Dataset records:
________________

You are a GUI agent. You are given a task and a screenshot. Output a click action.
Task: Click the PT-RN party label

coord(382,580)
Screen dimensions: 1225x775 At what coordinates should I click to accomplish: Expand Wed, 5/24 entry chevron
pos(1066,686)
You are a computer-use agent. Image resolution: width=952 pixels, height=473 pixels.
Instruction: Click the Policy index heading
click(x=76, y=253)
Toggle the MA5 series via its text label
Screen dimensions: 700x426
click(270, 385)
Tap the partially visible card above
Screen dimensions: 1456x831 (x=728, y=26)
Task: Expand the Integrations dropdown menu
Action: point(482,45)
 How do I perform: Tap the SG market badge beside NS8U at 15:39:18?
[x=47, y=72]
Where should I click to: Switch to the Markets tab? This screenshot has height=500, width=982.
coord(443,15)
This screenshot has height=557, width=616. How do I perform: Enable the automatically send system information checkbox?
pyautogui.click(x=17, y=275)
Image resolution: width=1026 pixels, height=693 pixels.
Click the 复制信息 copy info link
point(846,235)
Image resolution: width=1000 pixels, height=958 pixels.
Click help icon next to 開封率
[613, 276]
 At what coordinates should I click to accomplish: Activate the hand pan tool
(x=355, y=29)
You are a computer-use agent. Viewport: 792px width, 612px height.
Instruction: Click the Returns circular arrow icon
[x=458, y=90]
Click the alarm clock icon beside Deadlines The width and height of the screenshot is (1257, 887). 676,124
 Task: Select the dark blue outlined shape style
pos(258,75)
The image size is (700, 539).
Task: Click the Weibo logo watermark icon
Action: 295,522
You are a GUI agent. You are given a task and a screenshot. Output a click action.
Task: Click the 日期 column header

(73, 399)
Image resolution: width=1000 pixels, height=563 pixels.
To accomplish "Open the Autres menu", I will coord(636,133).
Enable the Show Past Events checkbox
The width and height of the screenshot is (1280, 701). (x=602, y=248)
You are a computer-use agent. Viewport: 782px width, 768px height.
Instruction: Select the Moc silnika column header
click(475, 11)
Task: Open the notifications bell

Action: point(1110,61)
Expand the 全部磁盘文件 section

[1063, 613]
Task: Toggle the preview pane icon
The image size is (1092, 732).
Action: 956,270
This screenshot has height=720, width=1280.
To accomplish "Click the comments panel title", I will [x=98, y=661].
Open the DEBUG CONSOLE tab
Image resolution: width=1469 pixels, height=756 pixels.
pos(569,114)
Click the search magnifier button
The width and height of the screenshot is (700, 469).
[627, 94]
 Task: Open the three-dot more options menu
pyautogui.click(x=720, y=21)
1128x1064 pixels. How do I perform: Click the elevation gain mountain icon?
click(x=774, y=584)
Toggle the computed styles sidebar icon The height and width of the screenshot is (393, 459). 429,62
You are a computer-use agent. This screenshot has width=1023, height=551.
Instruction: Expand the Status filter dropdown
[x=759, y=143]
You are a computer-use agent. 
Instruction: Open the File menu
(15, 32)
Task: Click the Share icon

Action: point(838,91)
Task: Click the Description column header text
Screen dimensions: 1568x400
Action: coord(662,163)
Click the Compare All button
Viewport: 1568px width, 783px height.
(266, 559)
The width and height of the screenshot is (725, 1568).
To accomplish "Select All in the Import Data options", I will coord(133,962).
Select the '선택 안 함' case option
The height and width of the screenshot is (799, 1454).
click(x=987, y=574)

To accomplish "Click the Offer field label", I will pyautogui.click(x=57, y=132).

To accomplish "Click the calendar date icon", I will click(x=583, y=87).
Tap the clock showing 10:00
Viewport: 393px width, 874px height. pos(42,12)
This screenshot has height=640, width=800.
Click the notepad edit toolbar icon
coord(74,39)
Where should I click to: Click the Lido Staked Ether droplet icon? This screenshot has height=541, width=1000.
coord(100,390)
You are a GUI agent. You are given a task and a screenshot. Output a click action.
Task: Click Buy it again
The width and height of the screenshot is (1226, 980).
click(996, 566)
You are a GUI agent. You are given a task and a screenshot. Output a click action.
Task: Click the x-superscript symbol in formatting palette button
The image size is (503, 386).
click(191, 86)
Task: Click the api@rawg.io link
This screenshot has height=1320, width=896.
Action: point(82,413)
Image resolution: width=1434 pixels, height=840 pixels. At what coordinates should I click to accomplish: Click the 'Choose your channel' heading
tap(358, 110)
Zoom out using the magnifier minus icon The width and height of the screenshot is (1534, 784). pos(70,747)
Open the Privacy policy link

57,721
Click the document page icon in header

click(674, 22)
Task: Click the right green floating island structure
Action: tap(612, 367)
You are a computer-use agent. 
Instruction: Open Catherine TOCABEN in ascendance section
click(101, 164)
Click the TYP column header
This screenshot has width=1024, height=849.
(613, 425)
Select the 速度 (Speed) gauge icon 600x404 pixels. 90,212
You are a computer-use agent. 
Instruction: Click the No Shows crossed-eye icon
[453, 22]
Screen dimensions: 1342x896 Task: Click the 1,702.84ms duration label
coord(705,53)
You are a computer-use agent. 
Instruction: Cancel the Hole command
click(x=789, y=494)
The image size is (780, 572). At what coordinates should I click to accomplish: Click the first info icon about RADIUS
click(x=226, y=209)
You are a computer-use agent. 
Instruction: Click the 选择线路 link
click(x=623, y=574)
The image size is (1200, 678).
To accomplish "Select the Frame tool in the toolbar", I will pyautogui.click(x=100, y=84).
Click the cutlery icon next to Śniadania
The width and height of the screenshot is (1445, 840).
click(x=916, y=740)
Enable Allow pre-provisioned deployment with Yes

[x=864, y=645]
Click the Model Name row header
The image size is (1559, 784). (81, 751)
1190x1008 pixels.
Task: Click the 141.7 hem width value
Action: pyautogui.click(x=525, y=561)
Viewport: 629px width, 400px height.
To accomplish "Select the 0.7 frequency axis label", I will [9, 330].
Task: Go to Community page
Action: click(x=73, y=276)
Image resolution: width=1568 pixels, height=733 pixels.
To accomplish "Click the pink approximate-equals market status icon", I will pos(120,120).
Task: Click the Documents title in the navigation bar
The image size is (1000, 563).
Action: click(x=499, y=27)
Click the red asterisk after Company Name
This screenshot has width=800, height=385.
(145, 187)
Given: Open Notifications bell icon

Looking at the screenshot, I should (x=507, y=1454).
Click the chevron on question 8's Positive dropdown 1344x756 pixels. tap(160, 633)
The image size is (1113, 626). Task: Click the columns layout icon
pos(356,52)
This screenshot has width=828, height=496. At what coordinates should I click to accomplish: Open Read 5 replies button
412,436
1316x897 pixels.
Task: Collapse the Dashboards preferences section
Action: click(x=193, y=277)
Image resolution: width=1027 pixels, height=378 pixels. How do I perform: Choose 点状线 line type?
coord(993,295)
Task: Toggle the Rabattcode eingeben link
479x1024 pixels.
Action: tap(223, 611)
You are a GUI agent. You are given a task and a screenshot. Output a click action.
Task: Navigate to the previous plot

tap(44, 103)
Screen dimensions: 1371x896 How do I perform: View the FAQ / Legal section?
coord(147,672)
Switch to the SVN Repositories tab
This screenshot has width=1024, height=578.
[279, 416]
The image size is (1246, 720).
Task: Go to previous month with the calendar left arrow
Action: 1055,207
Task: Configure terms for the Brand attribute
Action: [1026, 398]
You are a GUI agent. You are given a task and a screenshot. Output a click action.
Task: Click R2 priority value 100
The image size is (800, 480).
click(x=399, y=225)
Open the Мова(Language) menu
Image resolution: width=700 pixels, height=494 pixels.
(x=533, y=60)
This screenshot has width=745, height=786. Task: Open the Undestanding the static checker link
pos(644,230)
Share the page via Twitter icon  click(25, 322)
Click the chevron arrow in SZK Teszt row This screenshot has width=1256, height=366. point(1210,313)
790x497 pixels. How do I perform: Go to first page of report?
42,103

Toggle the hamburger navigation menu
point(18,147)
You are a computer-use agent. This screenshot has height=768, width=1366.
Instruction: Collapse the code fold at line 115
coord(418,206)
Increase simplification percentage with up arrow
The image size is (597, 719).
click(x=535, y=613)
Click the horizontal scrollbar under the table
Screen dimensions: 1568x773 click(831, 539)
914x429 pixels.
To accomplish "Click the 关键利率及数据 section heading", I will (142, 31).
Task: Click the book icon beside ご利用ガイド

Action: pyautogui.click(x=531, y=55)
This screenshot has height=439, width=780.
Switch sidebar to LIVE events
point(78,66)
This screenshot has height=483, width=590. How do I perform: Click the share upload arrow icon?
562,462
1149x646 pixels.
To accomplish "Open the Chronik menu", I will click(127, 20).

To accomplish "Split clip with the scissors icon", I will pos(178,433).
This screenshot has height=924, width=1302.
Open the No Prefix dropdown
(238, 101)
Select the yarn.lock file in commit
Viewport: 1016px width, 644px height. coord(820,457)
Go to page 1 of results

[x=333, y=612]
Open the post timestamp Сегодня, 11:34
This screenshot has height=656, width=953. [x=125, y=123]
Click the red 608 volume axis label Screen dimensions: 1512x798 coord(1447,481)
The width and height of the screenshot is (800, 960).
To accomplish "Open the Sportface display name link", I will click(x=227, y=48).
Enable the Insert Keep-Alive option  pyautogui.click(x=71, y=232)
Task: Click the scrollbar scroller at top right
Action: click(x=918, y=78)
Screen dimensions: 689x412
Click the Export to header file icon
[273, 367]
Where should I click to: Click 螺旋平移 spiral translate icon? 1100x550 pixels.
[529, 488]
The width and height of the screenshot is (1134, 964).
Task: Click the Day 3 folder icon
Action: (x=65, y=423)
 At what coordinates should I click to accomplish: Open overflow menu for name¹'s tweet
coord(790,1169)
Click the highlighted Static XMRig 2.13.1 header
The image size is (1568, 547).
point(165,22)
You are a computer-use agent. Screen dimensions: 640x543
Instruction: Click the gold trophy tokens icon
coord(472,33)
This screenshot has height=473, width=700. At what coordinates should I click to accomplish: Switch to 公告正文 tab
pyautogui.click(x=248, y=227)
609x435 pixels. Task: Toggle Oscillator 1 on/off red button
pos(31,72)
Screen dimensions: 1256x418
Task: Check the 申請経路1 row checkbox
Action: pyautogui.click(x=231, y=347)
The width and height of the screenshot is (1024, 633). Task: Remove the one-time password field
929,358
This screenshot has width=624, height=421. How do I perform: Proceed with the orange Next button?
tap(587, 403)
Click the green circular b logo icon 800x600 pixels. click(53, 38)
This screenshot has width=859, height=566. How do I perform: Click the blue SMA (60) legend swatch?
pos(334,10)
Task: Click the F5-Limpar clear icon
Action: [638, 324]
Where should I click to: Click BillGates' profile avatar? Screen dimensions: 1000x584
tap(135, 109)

________________

What you have to do: The entries above hold the needed span. Transcribe exactly the lines from the one with "Task: Click the 日期 column header" to the one with "Open the DEBUG CONSOLE tab", both included.

Reply:
Task: Click the 日期 column header

(73, 399)
Image resolution: width=1000 pixels, height=563 pixels.
To accomplish "Open the Autres menu", I will coord(636,133).
Enable the Show Past Events checkbox
The width and height of the screenshot is (1280, 701). (x=602, y=248)
You are a computer-use agent. Viewport: 782px width, 768px height.
Instruction: Select the Moc silnika column header
click(475, 11)
Task: Open the notifications bell

Action: point(1110,61)
Expand the 全部磁盘文件 section

[1063, 613]
Task: Toggle the preview pane icon
The image size is (1092, 732).
Action: 956,270
This screenshot has height=720, width=1280.
To accomplish "Click the comments panel title", I will [x=98, y=661].
Open the DEBUG CONSOLE tab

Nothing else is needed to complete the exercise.